What to produce
Copy out each line of the records below word for word, leaving out the pictures.
+--
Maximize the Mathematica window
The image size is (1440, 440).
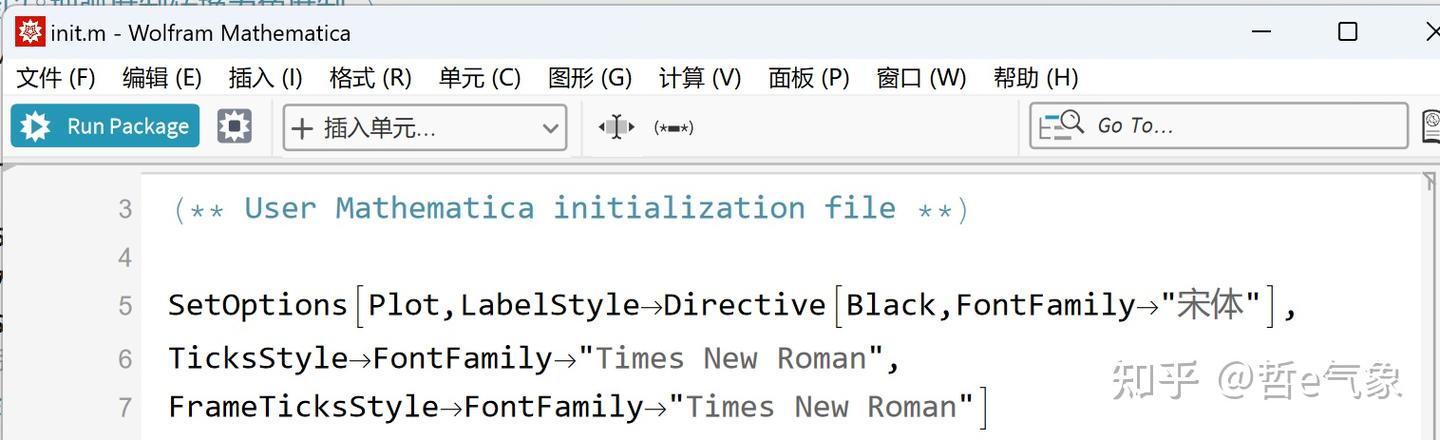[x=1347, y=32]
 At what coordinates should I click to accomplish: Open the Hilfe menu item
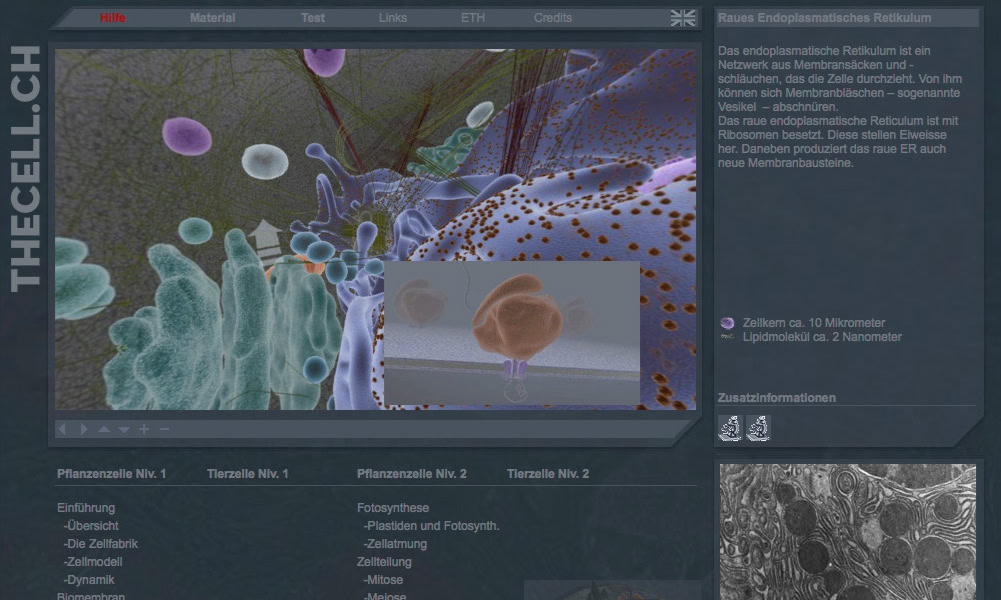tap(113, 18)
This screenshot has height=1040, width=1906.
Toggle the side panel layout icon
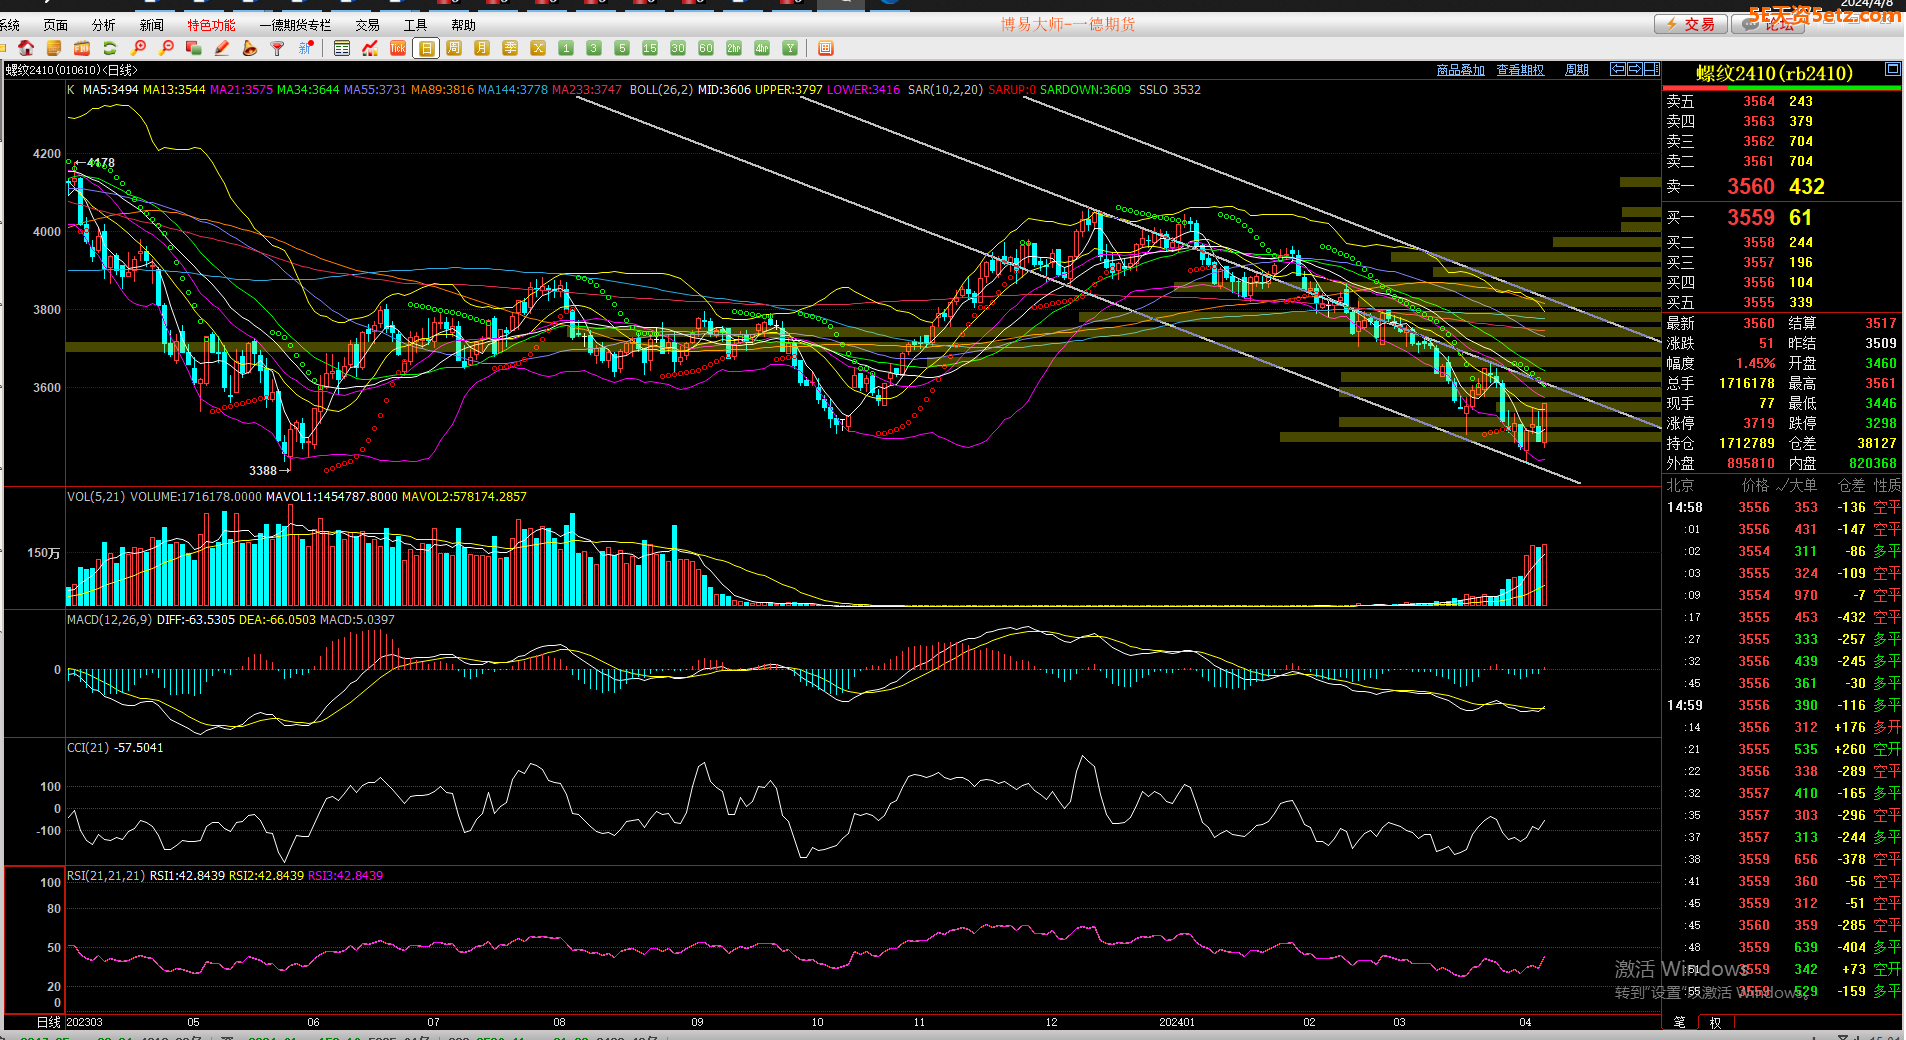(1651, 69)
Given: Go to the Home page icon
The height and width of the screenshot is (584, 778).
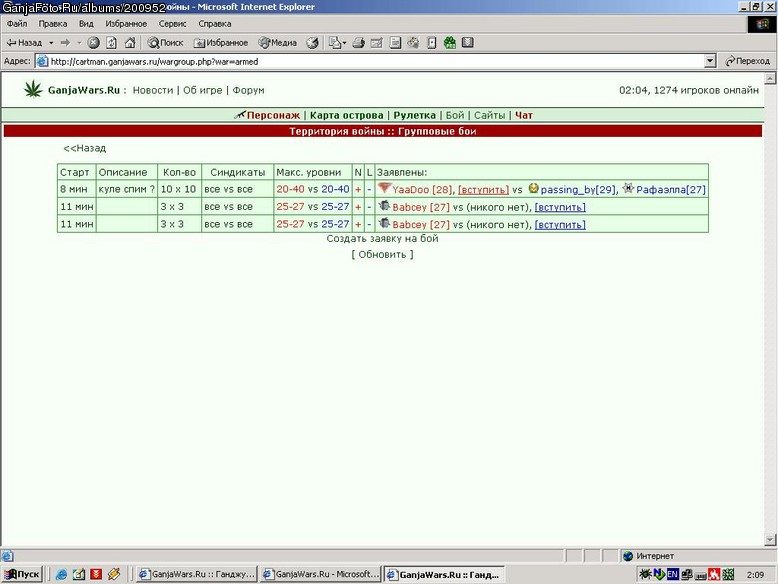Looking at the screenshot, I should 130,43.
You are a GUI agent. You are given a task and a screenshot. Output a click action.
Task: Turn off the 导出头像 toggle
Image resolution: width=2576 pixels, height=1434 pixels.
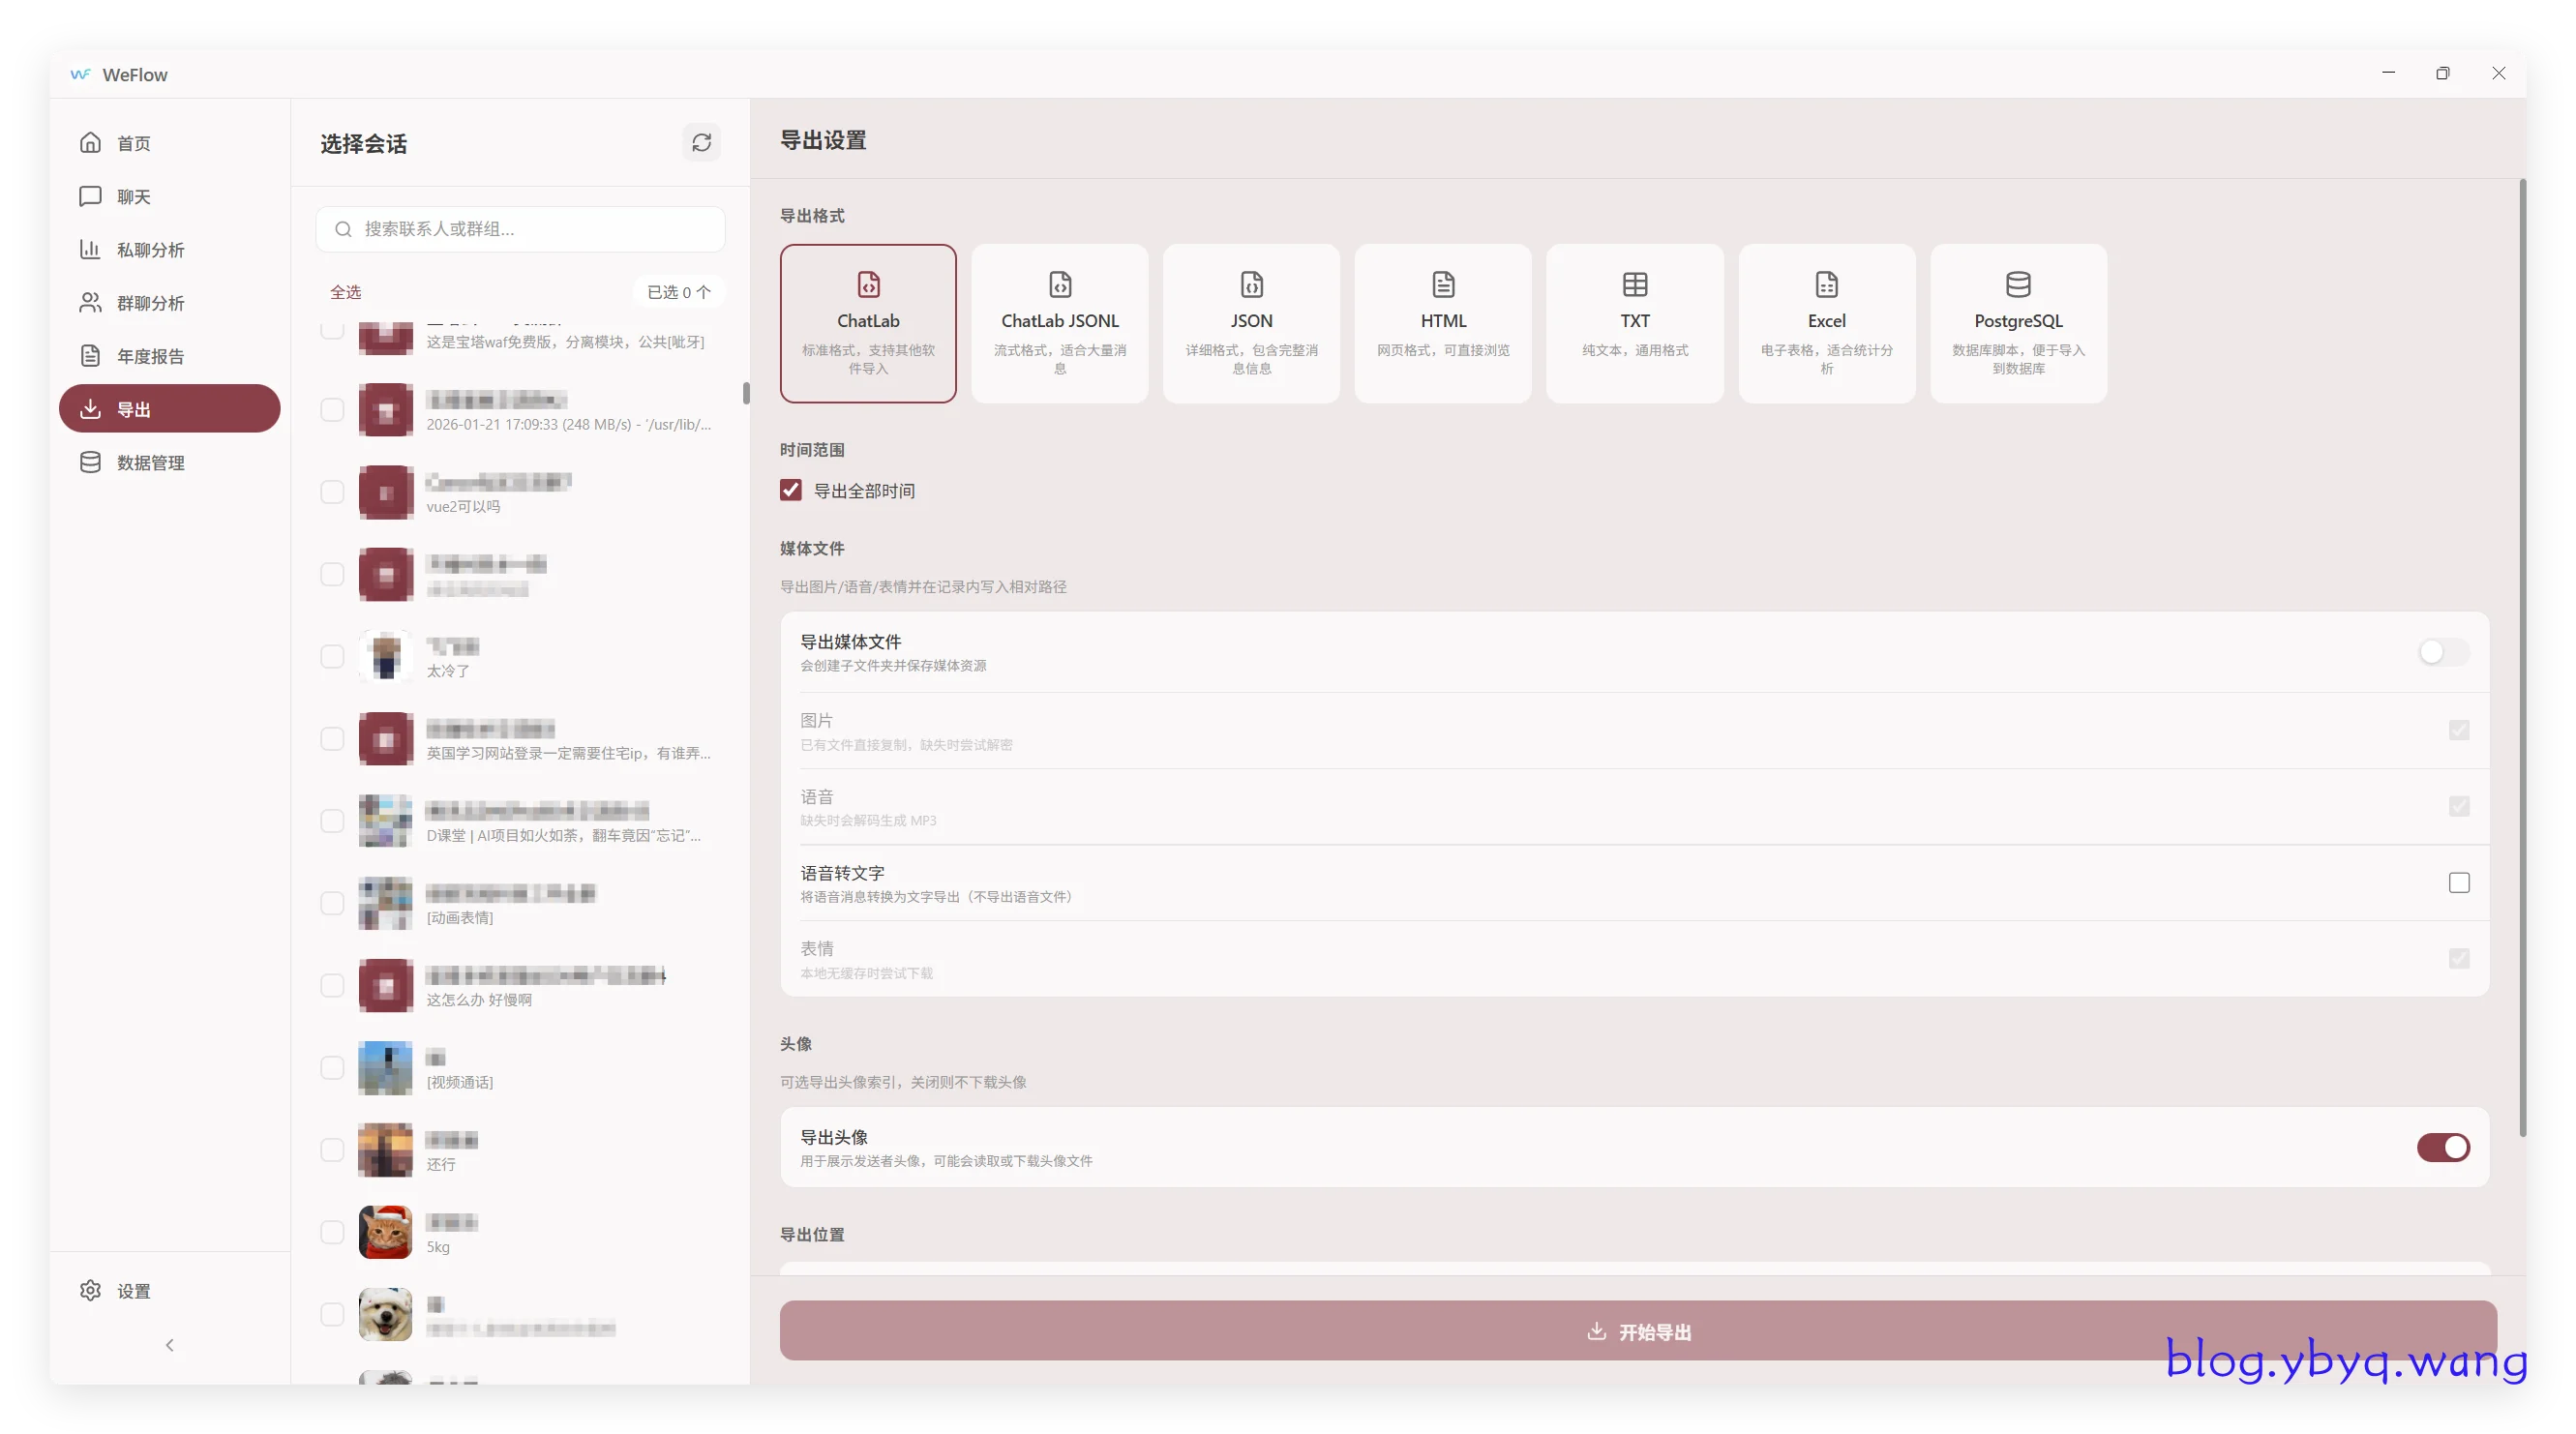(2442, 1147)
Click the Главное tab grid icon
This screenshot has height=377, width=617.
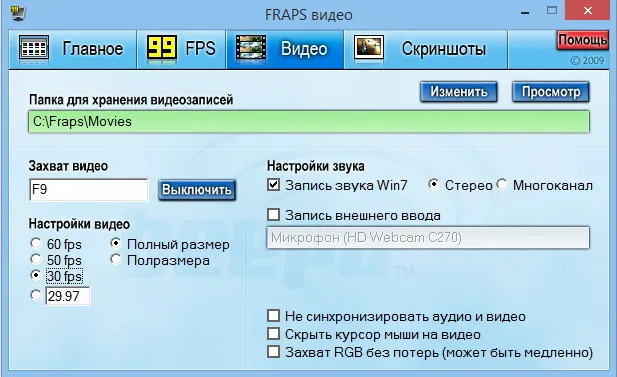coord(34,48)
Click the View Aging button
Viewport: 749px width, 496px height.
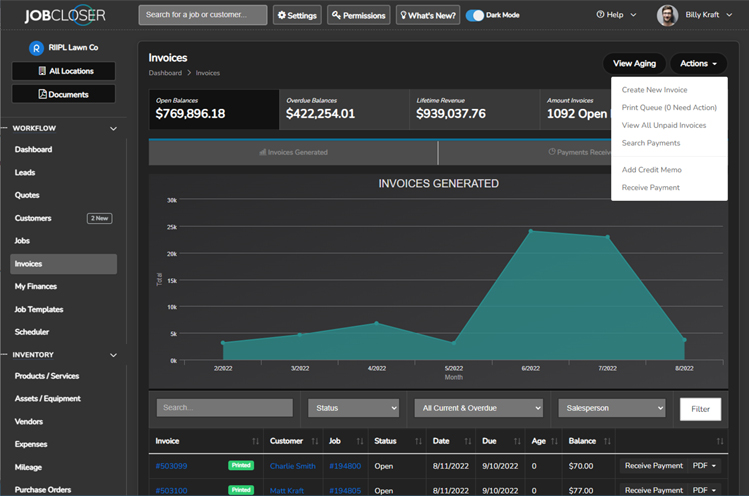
+--
Solution to this problem
Maximize the Mathematica window
The image size is (1440, 440).
[x=1347, y=32]
 At what coordinates should I click to accomplish: Open the Hilfe menu item
tap(113, 18)
This screenshot has height=1040, width=1906.
Toggle the side panel layout icon
(1651, 69)
Given: Go to the Home page icon
The height and width of the screenshot is (584, 778).
Looking at the screenshot, I should 130,43.
You are a GUI agent. You are given a task and a screenshot. Output a click action.
Task: Turn off the 导出头像 toggle
Image resolution: width=2576 pixels, height=1434 pixels.
(2442, 1147)
Click the Главное tab grid icon
This screenshot has height=377, width=617.
coord(34,48)
Click the View Aging button
Viewport: 749px width, 496px height.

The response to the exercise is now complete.